Nissin Speedlite Di 466 FT-W White $159

Nissin Speedlite Di 466 FT - Black $139

Vivitar DF-293 $109

Vivitar 285HV $100

Sunset "Zeikos" ZE-SB1000 $125
Thanks for the links.

The Nissin looks very interesting for the price. However, it is not FP-capable (it seems, reading the user guide and from statements on other forums).

The Vivitar site doesn't show a MFT version of the DF-293, but it does have an Olympus version. I can't find a manual for this, but the stated flash duration range of 1/500 to 1/30000 implies that it is not FP-capable (e.g. it could not cover an exposure of 1/200).

I can't find a manual for the Zeikos SB1000, but the Amazon link gives the flash duration range as 1/1000 to 1/20000, implying that it is not FP-capable.

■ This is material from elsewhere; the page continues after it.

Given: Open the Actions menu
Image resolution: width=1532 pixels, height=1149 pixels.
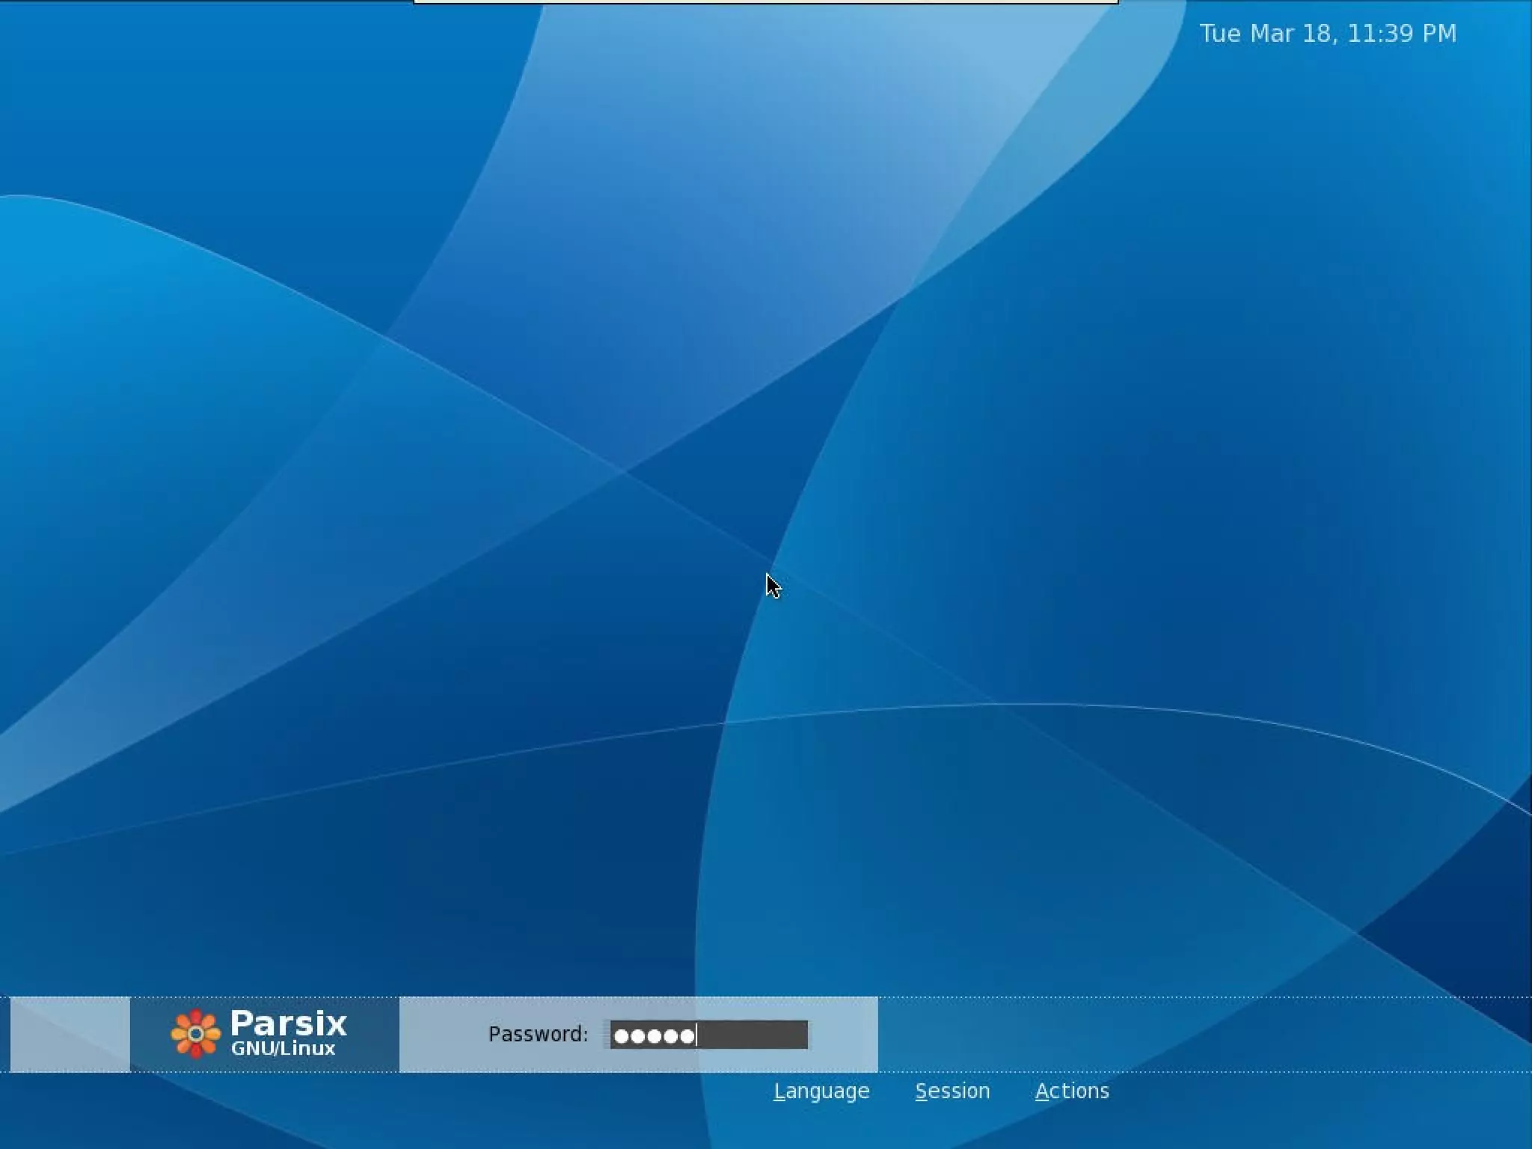Looking at the screenshot, I should [x=1072, y=1091].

From looking at the manual, it seems that the Vivitar 385HV is not FP-capable and does not swivel laterally, which I need for reflected flash operations.
 

pellicle

New member
worthwhile reading:

http://webs.lanset.com/rcochran/flash/hss.html

and I thought my memory served me well from my recollection of OM brochures (when I had an OM-1 and wished for a 4ti

In 1986, the Olympus OM-4T (Japan) introduced a system that could synchronize a specially dedicated accessory Olympus F280 Full Synchro electronic flash to pulse its light at a 20 kilohertz rate for up to 40 ms, to illuminate its horizontal FP shutter's slit as it crossed the entire film gate – in effect, simulating long-burn FP flashbulbs – allowing flash exposure at shutter speeds as fast as 1/2000 sec.